Exercises:
1. Write out part of the passage about farming in Iran word for word. Begin at the words "Many day laborers" and stop after "August 2, 2021)".
2. In the passage about farming in Iran, how many hours a day does Zarrin Assadi say the female farmers work?

Passage provided:

___

The exploitation of female farmers in Iran
Female farmers who work to earn the living of their families face many problems.
Zarrin Assadi works in one of the villages in Kohgiluyeh and Boyer Ahmad Province, southwestern Iran. She says, “Many female farmers head their household but do not have a decent financial situation. They do anything from picking lemons and corns to harvesting wheat and planting rice. Our job is demanding and our wages little. Employers, often non-native, welcome our workforce because they know we need jobs and will not complain about conditions. Employers do not pay little to men because they know that men will go to another village for work if they do so. But as women, we have to stay beside our children and family. For gardening and farming, they pay us based on kilograms. For example, for every kilo of lemon we pick, we receive only 1,000 Tomans ($.36). We work 14 hours a day. Thorns of lemons injure our hands and face, but we receive 50,000 Tomans ($1.8) for picking 50 kilograms of lemons. The same is true for picking cucumbers and tomatoes.”
“So a woman receives only 200,000 Tomans ($7.33) for 14 hours of work while a man gets 400,000 Tomans ($14.67) for the same job,” Zarrin added.
Many day laborers are young women who look old because they have worked so hard to earn a little in the heat and cold. Their chances of getting married are nill, and they are condemned to live the cumbersome, boring life in the village. (The state-run Hamshahri newspaper – August 2, 2021)

30% of Iran’s agricultural products wasted every year
Widespread corruption among regime officials and their affiliates, looting of public properties, and mismanagement of the economy have created many crises in Iran.
Floods, drought, and earthquakes, multiplied due to the destruction of the environment, have ruined many farmlands. But even farmers who can overcome these problems and bring their crops to fruition face a more significant problem called the market. In the dire economic situation in Iran, there is no one to buy the farmers’ products at a price that benefits them.

___

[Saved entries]
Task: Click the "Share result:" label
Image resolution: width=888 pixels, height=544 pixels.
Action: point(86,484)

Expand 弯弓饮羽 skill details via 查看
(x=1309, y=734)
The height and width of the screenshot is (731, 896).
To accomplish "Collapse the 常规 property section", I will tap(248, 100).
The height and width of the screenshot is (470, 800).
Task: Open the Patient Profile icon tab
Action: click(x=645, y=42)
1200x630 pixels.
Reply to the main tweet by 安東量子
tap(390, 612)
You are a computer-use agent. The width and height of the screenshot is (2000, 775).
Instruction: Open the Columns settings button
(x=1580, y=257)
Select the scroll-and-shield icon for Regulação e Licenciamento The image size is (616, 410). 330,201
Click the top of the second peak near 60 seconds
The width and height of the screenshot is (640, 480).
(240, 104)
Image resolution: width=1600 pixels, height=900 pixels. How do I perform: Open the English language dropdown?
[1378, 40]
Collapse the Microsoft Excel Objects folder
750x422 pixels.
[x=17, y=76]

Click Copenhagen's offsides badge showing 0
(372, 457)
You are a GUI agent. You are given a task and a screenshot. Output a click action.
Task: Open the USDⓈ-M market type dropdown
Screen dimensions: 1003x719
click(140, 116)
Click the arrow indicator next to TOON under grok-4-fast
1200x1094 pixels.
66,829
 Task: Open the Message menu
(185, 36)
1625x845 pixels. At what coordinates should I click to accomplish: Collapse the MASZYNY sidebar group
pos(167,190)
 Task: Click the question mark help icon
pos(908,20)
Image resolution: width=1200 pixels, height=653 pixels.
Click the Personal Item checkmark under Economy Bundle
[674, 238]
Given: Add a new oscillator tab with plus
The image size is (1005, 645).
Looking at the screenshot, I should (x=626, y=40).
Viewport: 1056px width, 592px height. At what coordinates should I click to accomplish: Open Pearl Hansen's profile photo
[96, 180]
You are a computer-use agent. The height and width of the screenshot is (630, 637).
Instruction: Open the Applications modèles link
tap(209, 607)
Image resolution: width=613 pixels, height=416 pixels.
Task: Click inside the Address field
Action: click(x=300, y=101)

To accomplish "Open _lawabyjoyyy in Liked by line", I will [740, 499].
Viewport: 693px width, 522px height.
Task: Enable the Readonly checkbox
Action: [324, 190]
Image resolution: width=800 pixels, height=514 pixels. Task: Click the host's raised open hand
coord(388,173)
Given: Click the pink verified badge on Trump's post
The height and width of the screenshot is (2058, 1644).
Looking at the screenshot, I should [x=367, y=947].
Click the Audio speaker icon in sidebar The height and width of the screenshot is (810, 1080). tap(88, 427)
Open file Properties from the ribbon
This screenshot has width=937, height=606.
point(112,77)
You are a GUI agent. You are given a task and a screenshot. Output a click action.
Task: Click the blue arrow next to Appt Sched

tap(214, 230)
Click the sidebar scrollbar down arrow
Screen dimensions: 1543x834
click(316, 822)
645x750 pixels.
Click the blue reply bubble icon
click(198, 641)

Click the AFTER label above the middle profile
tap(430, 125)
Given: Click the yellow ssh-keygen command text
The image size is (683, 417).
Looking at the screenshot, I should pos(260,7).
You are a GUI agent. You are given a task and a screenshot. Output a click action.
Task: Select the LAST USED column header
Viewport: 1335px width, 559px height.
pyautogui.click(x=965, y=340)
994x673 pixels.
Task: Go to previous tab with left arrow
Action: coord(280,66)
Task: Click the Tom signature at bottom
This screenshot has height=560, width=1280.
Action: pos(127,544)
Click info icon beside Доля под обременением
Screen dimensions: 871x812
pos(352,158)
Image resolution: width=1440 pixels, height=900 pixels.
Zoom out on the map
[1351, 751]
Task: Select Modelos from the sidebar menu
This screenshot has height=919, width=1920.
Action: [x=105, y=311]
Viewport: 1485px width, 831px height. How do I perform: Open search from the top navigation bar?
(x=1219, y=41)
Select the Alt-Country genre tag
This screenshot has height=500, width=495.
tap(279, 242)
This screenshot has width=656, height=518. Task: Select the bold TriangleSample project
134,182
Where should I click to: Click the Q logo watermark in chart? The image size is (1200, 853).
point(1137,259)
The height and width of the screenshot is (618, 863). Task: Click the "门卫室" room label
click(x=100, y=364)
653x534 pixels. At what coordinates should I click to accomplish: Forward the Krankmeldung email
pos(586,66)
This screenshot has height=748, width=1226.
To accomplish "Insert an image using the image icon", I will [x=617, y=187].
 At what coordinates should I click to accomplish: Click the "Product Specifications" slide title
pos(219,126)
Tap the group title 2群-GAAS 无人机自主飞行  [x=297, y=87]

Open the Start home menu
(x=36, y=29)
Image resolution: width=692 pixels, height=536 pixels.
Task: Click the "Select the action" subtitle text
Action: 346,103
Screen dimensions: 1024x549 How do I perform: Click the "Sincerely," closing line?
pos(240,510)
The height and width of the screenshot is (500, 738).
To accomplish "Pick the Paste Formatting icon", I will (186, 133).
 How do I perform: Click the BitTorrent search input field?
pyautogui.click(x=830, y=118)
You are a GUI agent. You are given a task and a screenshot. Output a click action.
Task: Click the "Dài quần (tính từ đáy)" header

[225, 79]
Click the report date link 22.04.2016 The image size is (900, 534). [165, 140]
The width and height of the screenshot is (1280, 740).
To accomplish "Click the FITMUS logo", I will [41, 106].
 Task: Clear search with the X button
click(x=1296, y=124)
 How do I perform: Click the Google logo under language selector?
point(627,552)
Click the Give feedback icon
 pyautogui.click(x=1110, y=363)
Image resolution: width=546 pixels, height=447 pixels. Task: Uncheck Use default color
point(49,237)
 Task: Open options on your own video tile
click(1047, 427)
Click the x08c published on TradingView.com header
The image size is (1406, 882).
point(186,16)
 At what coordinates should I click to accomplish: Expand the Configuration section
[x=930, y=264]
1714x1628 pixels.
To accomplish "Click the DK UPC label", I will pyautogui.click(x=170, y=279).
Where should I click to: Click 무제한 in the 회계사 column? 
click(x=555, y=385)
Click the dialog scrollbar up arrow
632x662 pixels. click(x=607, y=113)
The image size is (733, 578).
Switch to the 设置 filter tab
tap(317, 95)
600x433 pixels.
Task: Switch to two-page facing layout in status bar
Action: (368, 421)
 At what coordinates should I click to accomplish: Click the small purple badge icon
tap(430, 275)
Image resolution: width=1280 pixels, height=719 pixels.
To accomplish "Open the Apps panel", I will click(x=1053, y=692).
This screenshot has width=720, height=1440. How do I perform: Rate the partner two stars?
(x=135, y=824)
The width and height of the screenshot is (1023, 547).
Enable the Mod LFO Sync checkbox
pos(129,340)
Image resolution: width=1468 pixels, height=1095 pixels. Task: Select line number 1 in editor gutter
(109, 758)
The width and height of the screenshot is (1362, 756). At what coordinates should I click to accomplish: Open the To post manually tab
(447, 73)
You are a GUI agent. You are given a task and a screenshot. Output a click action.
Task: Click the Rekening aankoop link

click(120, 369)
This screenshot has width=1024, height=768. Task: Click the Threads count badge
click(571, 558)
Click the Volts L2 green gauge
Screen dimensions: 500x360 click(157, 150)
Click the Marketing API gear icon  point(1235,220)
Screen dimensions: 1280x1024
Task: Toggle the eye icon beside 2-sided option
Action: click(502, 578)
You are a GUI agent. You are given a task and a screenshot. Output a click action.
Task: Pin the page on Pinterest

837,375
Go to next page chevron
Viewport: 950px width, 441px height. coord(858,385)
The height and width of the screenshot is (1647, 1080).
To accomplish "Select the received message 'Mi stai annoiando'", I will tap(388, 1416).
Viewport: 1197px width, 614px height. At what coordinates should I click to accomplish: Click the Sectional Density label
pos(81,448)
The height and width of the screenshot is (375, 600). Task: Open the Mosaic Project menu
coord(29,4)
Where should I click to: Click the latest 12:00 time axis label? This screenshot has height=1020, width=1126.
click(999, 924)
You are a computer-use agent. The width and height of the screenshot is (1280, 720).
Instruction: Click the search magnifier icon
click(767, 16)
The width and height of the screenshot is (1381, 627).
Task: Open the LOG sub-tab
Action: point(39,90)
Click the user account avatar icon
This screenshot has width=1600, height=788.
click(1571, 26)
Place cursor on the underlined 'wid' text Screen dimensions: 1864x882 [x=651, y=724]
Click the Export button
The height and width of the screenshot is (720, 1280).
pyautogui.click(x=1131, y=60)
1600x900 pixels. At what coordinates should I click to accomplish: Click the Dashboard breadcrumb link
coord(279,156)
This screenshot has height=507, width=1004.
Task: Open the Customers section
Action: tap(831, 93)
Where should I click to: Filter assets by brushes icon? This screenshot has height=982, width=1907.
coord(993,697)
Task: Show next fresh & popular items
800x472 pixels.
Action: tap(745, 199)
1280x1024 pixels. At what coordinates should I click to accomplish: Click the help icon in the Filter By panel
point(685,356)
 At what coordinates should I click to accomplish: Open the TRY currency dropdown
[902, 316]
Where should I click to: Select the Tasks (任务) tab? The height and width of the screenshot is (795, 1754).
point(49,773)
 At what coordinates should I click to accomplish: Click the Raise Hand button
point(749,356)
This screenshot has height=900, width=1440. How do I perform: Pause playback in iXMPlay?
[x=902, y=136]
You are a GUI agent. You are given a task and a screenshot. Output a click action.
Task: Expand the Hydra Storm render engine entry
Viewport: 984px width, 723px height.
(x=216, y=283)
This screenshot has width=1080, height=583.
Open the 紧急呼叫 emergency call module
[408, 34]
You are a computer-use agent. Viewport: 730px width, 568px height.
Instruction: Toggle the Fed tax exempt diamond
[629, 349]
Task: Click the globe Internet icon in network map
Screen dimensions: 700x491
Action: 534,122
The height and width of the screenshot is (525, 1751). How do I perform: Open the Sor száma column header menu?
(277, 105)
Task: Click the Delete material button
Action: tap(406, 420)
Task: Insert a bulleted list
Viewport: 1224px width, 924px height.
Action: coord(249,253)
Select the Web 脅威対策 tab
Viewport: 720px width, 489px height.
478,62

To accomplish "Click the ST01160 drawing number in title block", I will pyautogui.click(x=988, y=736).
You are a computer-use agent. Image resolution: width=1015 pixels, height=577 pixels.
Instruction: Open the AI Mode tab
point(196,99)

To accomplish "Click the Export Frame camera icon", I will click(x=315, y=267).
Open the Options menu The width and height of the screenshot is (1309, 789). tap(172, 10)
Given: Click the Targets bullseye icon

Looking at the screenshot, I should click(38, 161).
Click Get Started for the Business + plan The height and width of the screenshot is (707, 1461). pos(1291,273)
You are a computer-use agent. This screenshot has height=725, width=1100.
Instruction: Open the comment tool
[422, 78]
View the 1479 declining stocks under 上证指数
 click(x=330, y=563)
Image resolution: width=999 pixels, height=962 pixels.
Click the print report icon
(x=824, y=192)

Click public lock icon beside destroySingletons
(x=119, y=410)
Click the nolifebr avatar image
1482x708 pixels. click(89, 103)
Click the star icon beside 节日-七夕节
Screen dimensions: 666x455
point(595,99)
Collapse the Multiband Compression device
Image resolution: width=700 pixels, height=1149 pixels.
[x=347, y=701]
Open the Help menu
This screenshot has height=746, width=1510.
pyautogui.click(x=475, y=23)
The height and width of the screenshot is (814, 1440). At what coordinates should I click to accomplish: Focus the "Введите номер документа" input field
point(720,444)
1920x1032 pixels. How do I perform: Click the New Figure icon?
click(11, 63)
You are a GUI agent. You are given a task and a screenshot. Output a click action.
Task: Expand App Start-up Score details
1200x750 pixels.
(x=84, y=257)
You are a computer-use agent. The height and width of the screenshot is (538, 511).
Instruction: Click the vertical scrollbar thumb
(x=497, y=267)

___

Replies:
1.
Many day laborers are young women who look old because they have worked so hard to earn a little in the heat and cold. Their chances of getting married are nill, and they are condemned to live the cumbersome, boring life in the village. (The state-run Hamshahri newspaper – August 2, 2021)

2. 14 hours a day.